◆ PROVIDED PASSAGE
┄┄┄┄┄┄┄┄┄┄

Men and women are different. I realize this may not be a ground breaking revelation but aside from certain anatomical variations, the differences are not always noticeable.
Women certainly have a different hormonal milieu than men, and some of the internal variations can be directly attributed to such; however, laying everything at the feet of the hormonal hooligans is both simplistic and unfounded. In other words, men and women are not solely their hormones, but a complex interaction of gender specific, unique physiology. Let’s look at some examples.
Women are at a greater risk of developing problems from alcohol use than men. This applies to simple health risks as well as severe consequences. The National Institutes of Health state that, based on current research, female alcoholics have death rates 50 to 100 percent higher than those of male alcoholics, including deaths from suicides, alcohol-related accidents, heart disease and stroke, and liver cirrhosis. Even though there are more male alcoholics than female, the women fare worse overall. This is related to how alcohol is metabolized in the female system. Women are more likely to develop liver damage from excessive alcohol consumption even when compared to similar intake for males. In addition, having more than 2 drinks a day can increase the risk for breast cancer for a woman. Why do these differences exist? In general women have less body water than men of similar body weight, so that women achieve higher concentrations of alcohol in the blood after drinking equivalent amounts of alcohol. In addition, women have smaller quantities of the enzyme dehydrogenase that breaks down alcohol in the stomach. A woman will absorb about 30% more alcohol into her bloodstream than a man of the same weight who has consumed an equal amount. There is a push by many organizations, especially on college campuses to educate women as to these differences. The consequences later in life can be substantial.

┄┄┄┄┄┄┄┄┄┄

◆ WHAT YOU NEED TO DO
1) Summarize the passage on men, women, and alcohol in two sentences.
2) List the causes of death that the passage on men, women, and alcohol includes in the higher death rates of female alcoholics.
3) According to the passage on men, women, and alcohol, how much more alcohol does a woman absorb into her bloodstream than a man of the same weight who drinks an equal amount?

[Extracted data entries]
┄┄┄┄┄┄┄┄┄┄

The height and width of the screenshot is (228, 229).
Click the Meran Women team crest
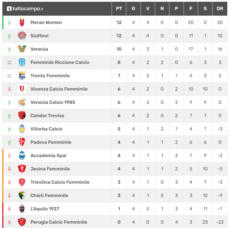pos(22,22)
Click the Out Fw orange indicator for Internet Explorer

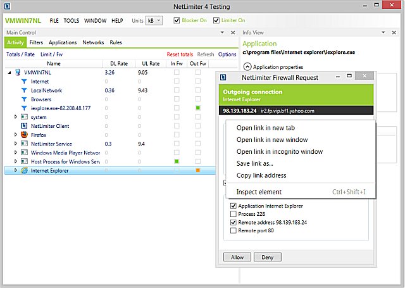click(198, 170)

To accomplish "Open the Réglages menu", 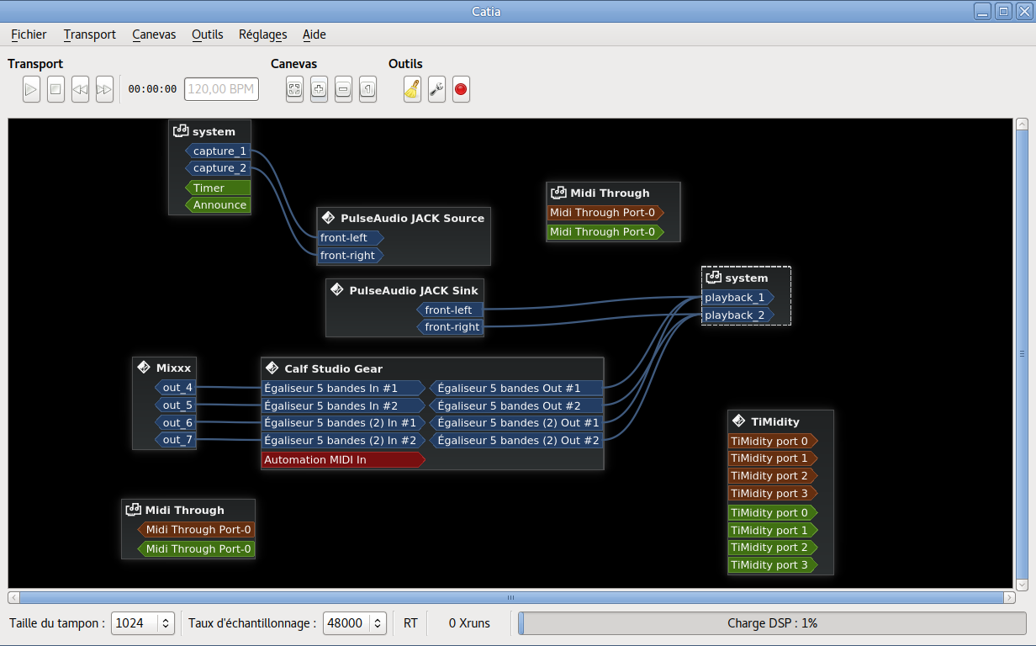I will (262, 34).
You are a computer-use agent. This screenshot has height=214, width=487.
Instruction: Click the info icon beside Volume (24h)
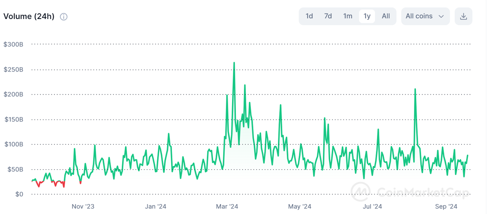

┄┄┄┄┄┄┄┄┄┄

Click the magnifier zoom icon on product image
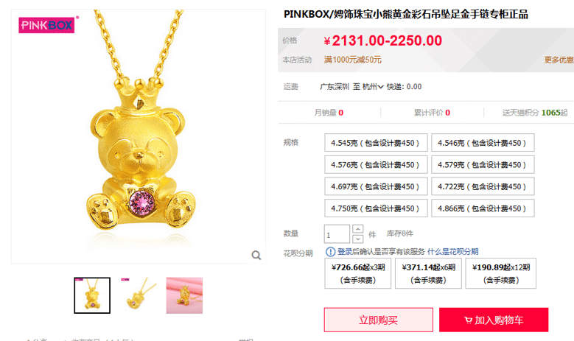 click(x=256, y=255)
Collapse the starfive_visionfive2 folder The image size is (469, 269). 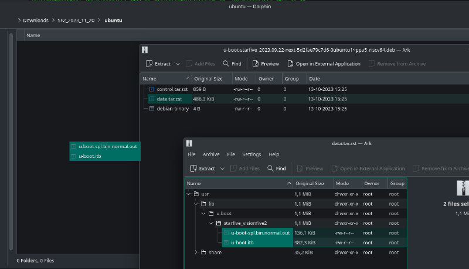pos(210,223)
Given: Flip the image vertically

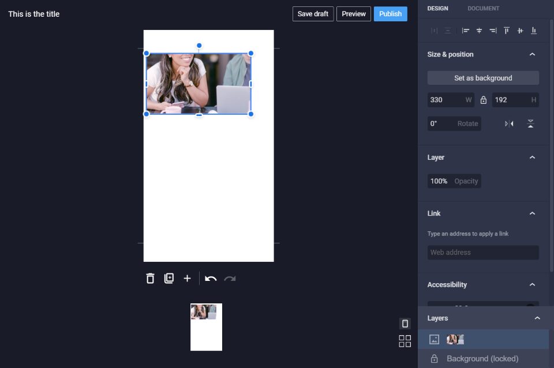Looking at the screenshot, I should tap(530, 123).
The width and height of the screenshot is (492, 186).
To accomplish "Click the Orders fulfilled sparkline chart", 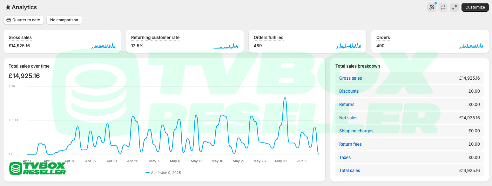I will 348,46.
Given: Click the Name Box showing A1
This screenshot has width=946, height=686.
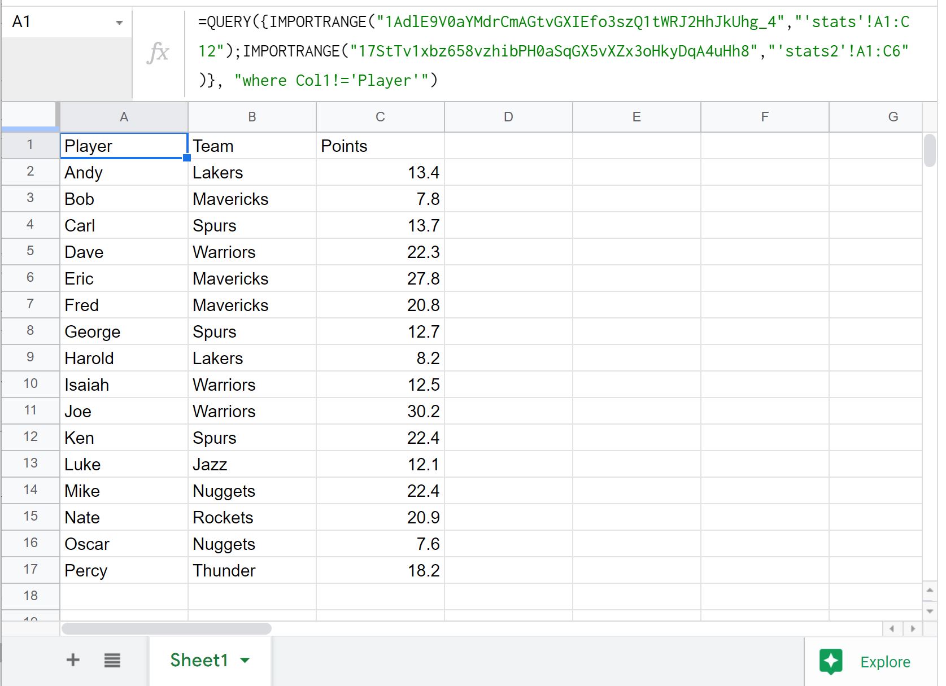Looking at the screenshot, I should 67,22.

┄┄┄┄┄┄┄┄┄┄

◆ EXERCISE RESPONSES
1) Men and women differ in physiology beyond their hormones, and alcohol shows this: women face greater risks from drinking, and according to the National Institutes of Health, female alcoholics have death rates 50 to 100 percent higher than male alcoholics. The difference comes from how women metabolize alcohol, since they have less body water and less of the enzyme that breaks down alcohol in the stomach, so they absorb more alcohol and reach higher blood concentrations.

2)
- Suicides
- Alcohol-related accidents
- Heart disease and stroke
- Liver cirrhosis

3) About 30% more.